Precisamente, en los consejos que entrega Asimov menciona que se debe dar atención a la gramática y a la ortografía. Considera que un escritor tiene que saberlo obligatoriamente.  Asimov dice: “La herramienta básica para cualquier escritor es su lenguaje, lo que significa que usted debe desarrollar una buen vocabulario y refrescar sus conocimientos de cosas tan prosaicas como la ortografía y la gramática”. Es decir, todo escritor debe manejar el lenguaje. Todo escritor realiza una concatenación de ideas mediante el uso de las palabras para estructurar un buen párrafo. El uso del lenguaje marca el ritmo narrativo del escritor. Aunque el escritor desee escribir una obra experimental, debe tener un conocimiento profundo del uso del lenguaje.


Precisamente, en los consejos que entrega Asimov menciona que se debe dar atención a la gramática y a la ortografía. Considera que un escritor tiene que saberlo obligatoriamente.  Asimov dice: “La herramienta básica para cualquier escritor es su lenguaje, lo que significa que usted debe desarrollar una buen vocabulario y refrescar sus conocimientos de cosas tan prosaicas como la ortografía y la gramática”. Es decir, todo escritor debe manejar el lenguaje. Todo escritor realiza una concatenación de ideas mediante el uso de las palabras para estructurar un buen párrafo. El uso del lenguaje marca el ritmo narrativo del escritor. Aunque el escritor desee escribir una obra experimental, debe tener un conocimiento profundo del uso del lenguaje.


Por un lado, la gramática contribuye a que la narración se mantenga fluida y no se atropelle. Un párrafo bien escrito hará que el lector se enganche. Un párrafo en que los verbos tengan una congruencia entre los tiempos verbales comunicará la historia. Por ejemplo, si un escritor coloca: “Nick subió a la cúspide del edificio marciano y se arroja rápidamente”. Nótese que hay una inconsistencia en el uso de los tiempos de los verbos “subir” y “arrojar”. El primer verbo ( subir) está en pasado y el segundo ( arrojar ) está en presente. Lo correcto debe ser, cualquier de esta dos opciones: “Nick subió a la cúspide del edificio marciano y se arrojó” o “Nick sube a la cúspide del edificio marciano y se arroja”. El concepto que hay en este ejemplo, Vargas Llosa lo llama “tiempo de la narración”. Este tipo de cuestiones y otras, debe conocer el escritor. Afanarse en aprenderlas. Quizás puede seguir un curso o un seminario de gramática. Pero la verdadera “cantera” de lo gramatical está en la lectura de la literatura clásica. Los autores clásicos tienen la virtud de manejar muy bien la gramática y enriquecernos en el vocabulario. Igual que los autores contemporáneos como José Luis Borges o Julio Cortázar y también las traducciones de las obras de Asimov, Heinlein y Bradbury, que puedan dar varias luces del uso de la gramática.

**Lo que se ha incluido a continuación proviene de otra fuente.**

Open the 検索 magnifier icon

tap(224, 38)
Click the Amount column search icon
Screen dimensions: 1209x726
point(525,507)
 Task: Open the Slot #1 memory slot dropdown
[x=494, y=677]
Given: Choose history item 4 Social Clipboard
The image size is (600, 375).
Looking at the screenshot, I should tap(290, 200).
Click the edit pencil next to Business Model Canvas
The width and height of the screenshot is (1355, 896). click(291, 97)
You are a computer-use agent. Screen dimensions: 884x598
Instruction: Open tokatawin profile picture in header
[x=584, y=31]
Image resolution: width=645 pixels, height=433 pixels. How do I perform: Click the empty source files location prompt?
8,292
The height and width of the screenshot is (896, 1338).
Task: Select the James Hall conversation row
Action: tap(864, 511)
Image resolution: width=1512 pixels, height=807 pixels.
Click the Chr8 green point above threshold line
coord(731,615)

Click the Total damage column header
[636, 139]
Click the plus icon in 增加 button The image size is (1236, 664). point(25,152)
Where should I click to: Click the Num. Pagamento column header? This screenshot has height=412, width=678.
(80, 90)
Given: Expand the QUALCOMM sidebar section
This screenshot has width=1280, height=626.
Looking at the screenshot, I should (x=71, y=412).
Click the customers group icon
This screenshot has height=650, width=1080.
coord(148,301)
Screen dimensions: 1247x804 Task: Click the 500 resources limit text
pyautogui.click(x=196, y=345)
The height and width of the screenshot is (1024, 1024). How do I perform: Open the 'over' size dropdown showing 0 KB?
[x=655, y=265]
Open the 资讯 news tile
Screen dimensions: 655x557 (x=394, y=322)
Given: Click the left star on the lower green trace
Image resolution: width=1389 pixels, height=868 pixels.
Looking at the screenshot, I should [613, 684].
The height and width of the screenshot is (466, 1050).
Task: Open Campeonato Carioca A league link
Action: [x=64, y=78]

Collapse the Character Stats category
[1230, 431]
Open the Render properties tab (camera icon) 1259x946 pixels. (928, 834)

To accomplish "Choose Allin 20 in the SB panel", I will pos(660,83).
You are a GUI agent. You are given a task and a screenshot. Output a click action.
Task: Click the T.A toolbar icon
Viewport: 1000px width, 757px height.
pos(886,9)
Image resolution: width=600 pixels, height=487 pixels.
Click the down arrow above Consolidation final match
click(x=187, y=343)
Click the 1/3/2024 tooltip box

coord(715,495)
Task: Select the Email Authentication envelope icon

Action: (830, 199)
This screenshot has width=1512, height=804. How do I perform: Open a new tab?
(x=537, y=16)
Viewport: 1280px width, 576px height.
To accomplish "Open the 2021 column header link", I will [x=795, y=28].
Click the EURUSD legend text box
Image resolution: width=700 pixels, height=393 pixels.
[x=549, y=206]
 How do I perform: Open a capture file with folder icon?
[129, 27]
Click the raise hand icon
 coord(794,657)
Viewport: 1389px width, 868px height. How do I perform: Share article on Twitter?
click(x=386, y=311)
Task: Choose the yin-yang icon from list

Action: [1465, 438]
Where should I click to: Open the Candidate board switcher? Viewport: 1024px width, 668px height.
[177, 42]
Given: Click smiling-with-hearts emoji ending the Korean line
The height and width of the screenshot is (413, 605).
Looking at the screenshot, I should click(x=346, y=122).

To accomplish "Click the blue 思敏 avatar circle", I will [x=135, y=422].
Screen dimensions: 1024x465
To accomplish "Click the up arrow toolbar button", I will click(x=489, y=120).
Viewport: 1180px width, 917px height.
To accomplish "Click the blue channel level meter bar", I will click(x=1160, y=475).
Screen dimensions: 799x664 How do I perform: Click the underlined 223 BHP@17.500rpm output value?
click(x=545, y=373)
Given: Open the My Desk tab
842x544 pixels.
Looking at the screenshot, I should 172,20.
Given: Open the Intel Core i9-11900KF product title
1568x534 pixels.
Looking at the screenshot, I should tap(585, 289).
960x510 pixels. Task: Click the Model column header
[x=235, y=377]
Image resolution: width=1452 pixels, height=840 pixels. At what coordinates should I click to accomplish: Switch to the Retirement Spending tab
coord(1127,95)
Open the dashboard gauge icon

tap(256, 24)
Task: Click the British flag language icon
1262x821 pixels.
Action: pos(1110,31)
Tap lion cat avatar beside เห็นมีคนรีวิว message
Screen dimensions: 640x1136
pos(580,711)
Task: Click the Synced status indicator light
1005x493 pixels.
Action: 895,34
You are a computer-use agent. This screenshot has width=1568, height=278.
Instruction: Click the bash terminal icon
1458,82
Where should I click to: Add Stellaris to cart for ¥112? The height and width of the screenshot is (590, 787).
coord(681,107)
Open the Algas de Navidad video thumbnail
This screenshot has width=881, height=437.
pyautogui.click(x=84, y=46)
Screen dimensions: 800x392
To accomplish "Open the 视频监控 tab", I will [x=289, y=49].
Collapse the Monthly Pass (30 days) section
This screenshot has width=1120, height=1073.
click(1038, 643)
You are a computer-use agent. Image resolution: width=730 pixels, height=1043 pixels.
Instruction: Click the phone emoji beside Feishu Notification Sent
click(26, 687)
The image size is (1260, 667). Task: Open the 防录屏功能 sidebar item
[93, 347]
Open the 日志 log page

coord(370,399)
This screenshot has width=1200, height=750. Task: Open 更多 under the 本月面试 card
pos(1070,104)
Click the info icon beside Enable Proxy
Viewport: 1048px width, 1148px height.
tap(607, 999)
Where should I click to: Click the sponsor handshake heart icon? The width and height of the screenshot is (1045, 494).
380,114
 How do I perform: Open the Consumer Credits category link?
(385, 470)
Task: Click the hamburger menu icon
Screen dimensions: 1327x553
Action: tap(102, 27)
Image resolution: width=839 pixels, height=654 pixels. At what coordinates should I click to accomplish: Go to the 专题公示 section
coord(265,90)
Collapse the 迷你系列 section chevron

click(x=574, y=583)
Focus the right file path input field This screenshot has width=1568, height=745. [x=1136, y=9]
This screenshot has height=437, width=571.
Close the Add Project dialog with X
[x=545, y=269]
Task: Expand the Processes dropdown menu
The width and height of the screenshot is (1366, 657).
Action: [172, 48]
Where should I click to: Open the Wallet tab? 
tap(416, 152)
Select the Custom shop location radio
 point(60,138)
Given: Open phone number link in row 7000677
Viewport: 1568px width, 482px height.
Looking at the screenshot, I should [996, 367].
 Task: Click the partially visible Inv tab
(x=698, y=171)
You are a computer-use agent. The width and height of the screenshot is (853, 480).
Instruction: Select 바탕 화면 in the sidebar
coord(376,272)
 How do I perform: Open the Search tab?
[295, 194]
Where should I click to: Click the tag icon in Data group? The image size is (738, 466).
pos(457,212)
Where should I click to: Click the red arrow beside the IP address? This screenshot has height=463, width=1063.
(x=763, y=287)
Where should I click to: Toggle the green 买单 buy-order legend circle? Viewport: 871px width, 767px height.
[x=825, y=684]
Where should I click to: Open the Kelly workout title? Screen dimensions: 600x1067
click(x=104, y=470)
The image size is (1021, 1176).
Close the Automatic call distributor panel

Por otro lado, mantener un correcto uso de la ortografía en los textos es esencial. Aunque sea un escritor independiente o un escritor publicado por editoriales tiene la misma validez. Precisamente, este tipo cuestiones pueden mermar el prestigio de la obra. Es cierto, que en los tiempos contemporáneos de redes sociales, la ortografía se estropea día a día. Es “normal” en las redes sociales no tildar algunas palabras. Cuando se escribe una novela o un relato esto es inútil. A menos, que el escritor tenga una clara intención de desarrollar este lenguaje con una intención determinada. Caso contrario, el lector lo considerará un grueso error. Por ejemplo, un escritor escribe un relato ubicado en el año 2500 y su personaje X encuentra un archivo antiguo con un mensaje de whatsapp de inicios del siglo XXI, que dice: “comenzo la pelicula de accion”. Este uso del lenguaje tiene una finalidad: el escritor quiso dar realismo y verosimilitud a su relato.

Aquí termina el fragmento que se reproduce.